“Do you think of them that way, really? Like, do you carry them around like that?”
She scooted to the floor so she was sitting beside him on the other side of Willow, who was still stretched out, enjoying the attention he was giving her.
“I don’t know. I don’t mean to. But probably. It makes the wins sweeter, though...”
Elsie frowned, then stood up.
“Elsie? Where are you going?”
“Give me a second...” Her mind was spinning, something in what she had thought or said turning the wheels of her mind in a way that was confusing and clarifying all at the same time. Wins...
“Why did someone start coming after me now?” she muttered as she dug through the piles that had accumulated on her small table in the last couple of days.
There it was, the newspaper article from the successful rescue that had taken place only days earlier...two days before the threat against her had surfaced? No, only one. The rescue itself had taken place one day, the article had come out the next, and that night someone had broken into her cabin.
“What if someone...?” It was too strange to voice aloud the thoughts formulating in her mind, so Elsie paused and went back to the file. Pulled out another case.
“Here.” She handed it to Wyatt, who looked it over. She sat back down beside him.
“Three-year-old found...island... Wait—this is...”
“Yes. It’s me.”
She waited for his reaction, anxiety and excitement building within her, and she started to wonder more and more if she was right. “I know I said this earlier, but I can’t get it out of my head. What if someone wanted me dead? Like, what if it wasn’t just child neglect or abandonment? My whole life I assumed no one wanted me. Like I was forgotten there and not worth going back for or something.”
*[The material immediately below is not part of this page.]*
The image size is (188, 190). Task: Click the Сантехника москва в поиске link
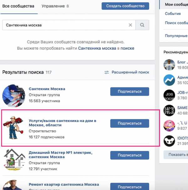[106, 48]
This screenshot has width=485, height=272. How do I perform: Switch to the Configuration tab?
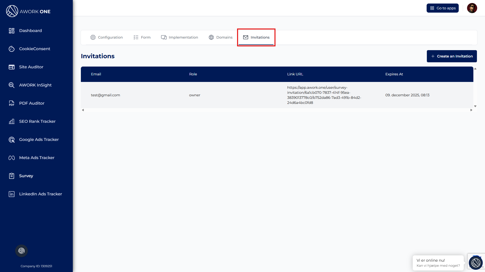click(106, 37)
He recoiled like she had hit him.
Elsie held up a hand to stop him before he even started. “I know it bothers you that I would think that way, but you need to let it be. You can’t do anything to change all of that. What I’m wondering is... What if I was wrong? What if someone actively wanted to get rid of me?”
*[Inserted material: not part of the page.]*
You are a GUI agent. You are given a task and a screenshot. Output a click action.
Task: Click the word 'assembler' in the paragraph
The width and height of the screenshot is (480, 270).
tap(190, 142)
“Like murder instead of neglect? Like you really did witness a crime?”
He put into words what she could not, but she still flinched a little at the word murder. It seemed so harsh, but in reality, leaving a three-year-old on an island, even without such stated intentions, was just as cruel.
“Yes,” Elsie said even as she hoped it wasn’t true. Who would want that in their past?
She pulled her phone out and started googling. If different memories kept appearing when she was on the island, triggered by smells or sounds, would it be possible to trigger memories herself?
Every angle she could try to search, she did so. Murdered women and then the year. Alaskan women murdered. Domestic violence Alaska.
Nothing.
“One more idea...” she mumbled. Elsie typed in the phone number for the Office of Children’s Services and asked around until she found someone who could pull up her old file.
“Is there anything in my file,” she asked, hoping desperately that her one last attempt to trigger some kind of flashback wouldn’t be a failure, “that points to domestic violence or violence of any kind?”
If the woman on the other end of the phone thought it was a strange question, she didn’t say so. She just told Elsie she was looking.
“No... There’s really just not enough detail...” The woman stopped. “Maybe one thing.”
Elsie definitely believed in leaps at this point. “I’d love to hear anyway. I can’t tell you how much I appreciate your help.”
Across from her, Wyatt had looked up from the files and was watching her, though she knew he could only hear her end of the conversation.
“There’s a note that you kept repeating ‘Mommy crying.’ No mentions of violence specifically, but...”
“Thank you for the help,” Elsie said even as a chill ran down her arms. She hung up the phone.
Crying.
The darkness. No, not just darkness. The hall closet. Hidden behind the coats. Screaming. Crying. Her mother.
Her mother had been crying. The woman in the dream was her mother.
Breaths coming rapidly now, Elsie nodded. “It fits.” She swallowed hard against the emotion building, tears threatening to fall even as her throat stung. “I think someone wanted to get rid of me—murder me—” she stumbled over the word again “—because the flashback...there’s more to it and...I think they killed my mother and...I was there.”
“Oh, Elsie.”
He reached for her and Elsie was surprised at how easy and natural it felt to be in his arms. The longer he held her, the more she felt herself relaxing into him and the more what had started as a hug of reassurance moved, at least for her, into a deep awareness of how close she was to Wyatt.
And how much it could take her mind off even the darkest elements of her past.
He pulled away, his face a muddle of emotion.
It was a lot to take in, Elsie realized, even for someone who, well, wasn’t her. Wyatt looked stunned, and she’d, of course, not delivered any of those thoughts as graciously as she could have because she was still stumbling through explanations and guesses herself.
“Even reading this...” He trailed off as he waved the packet she’d handed him about her rescue. “And you saying you didn’t think anyone wanted you...”
“When I was a kid,” she felt the need to clarify, as she definitely didn’t need his pity.